Thursday, December 31, 2009

Holiday Gifts for Americans: Lumps of Coal

It looks like Americans got the proverbial lump of coal for the holiday gift from their government.

It started in the week before the Christmas week, but the news quietly spread on the Internet during the Christmas week.

Did Obama exempt Interpol from same legal constraints as American law-enforcement? (12/23/09 Hot Air)

The president of the United States did that on December 16 by amending Executive Order 12425 signed by President Reagan and removing the exceptions in the original Order. Mainstream media didn't report. It was bloggers who caught it.

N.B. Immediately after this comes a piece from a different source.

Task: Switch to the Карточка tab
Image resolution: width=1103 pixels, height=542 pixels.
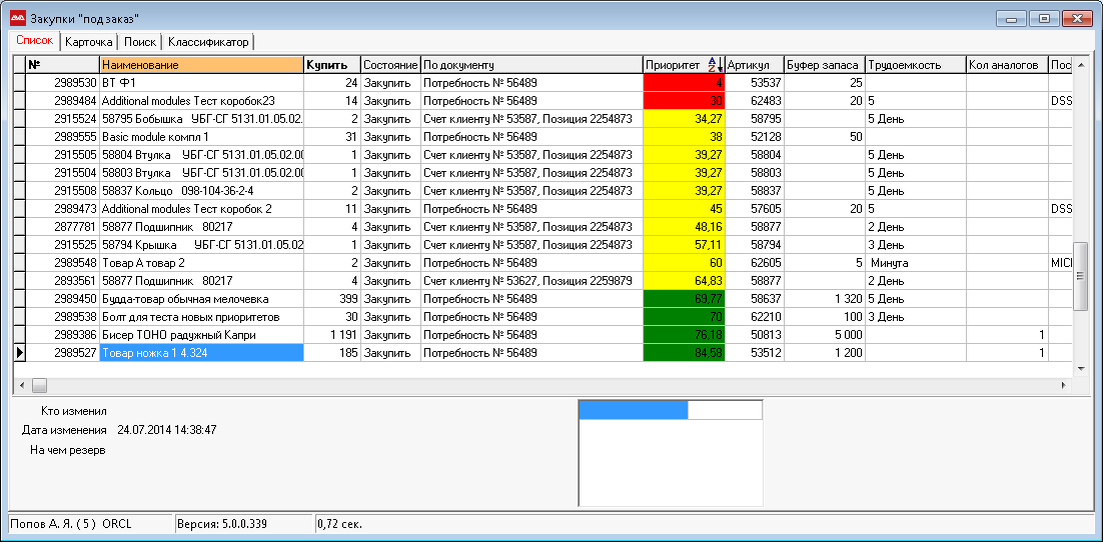Action: 89,42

"In Executive Order 12425, Reagan made two exceptions to that status. The first had to do with taxation, but the second was to make sure that Interpol had the same accountability for its actions as American law enforcement — namely, they had to produce records when demanded by courts and could not have immunity for their actions."

Now that's gone, thanks to the presidential signature. Interpol can do whatever it wants in the U.S., and they don't have to tell anyone why they are doing what they are doing.

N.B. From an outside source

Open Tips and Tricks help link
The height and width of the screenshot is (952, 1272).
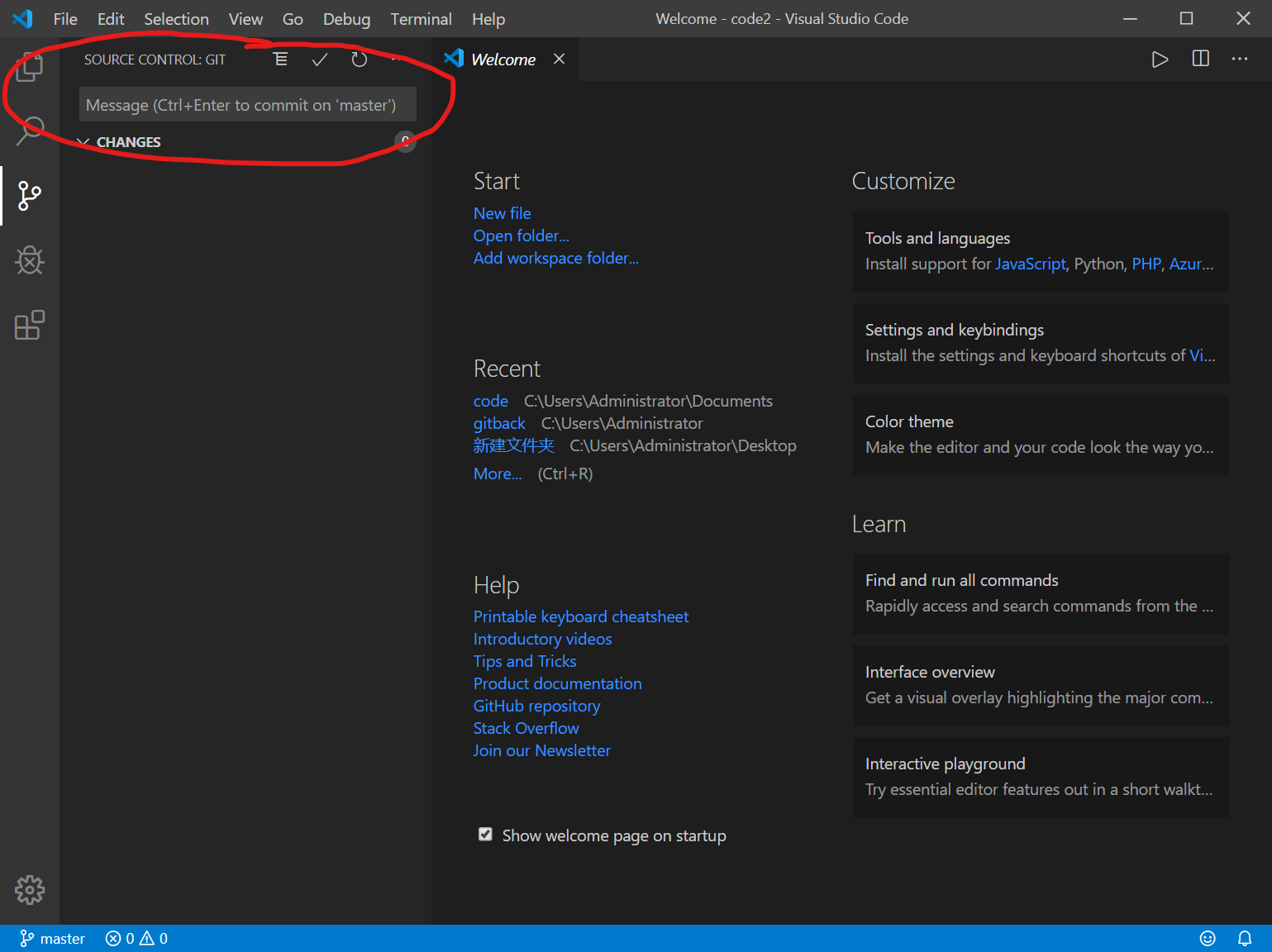coord(524,661)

Then, on Christmas Eve, we were greeted with two pieces of joyful news. First, in the very early morning,

Senate Passes Health Bill (12/24/09 Politico Live Pulse)

So now we have a new "right" - a right to health care insurance. And we don't have a right not to have health care insurance. And the right will be forced upon us with penalties and taxes and jail-time. (Much like spreading "democracy" at gunpoint.)

Then, after the holiday-shortened stock market was closed, Treasury Secretary Timmy Geithner announced that the government was going to remove the $400 billion cap on aid to Fannie Mae and Freddie Mac, two of the three wards of the state (the third one being AIG):

A Lump of Coal from Treasury (Mark A. Calabria, 12/29/09 Cato Institute)

The existing limit was $200 billion each, total $400 billion. Now the federal government will backstop the entire balance sheets of Fannie and Freddie, and that's over $5.5 trillion dollars. Cato Institute's article speculates that it is not for the support of the U.S. mortgage market but to support large holders (foreign and domestic) of Fannie and Freddie debt instruments.

On Christmas Day, a hilarity and ensuing dismay: a panty bomber struck and failed, and airline passengers get the punishment.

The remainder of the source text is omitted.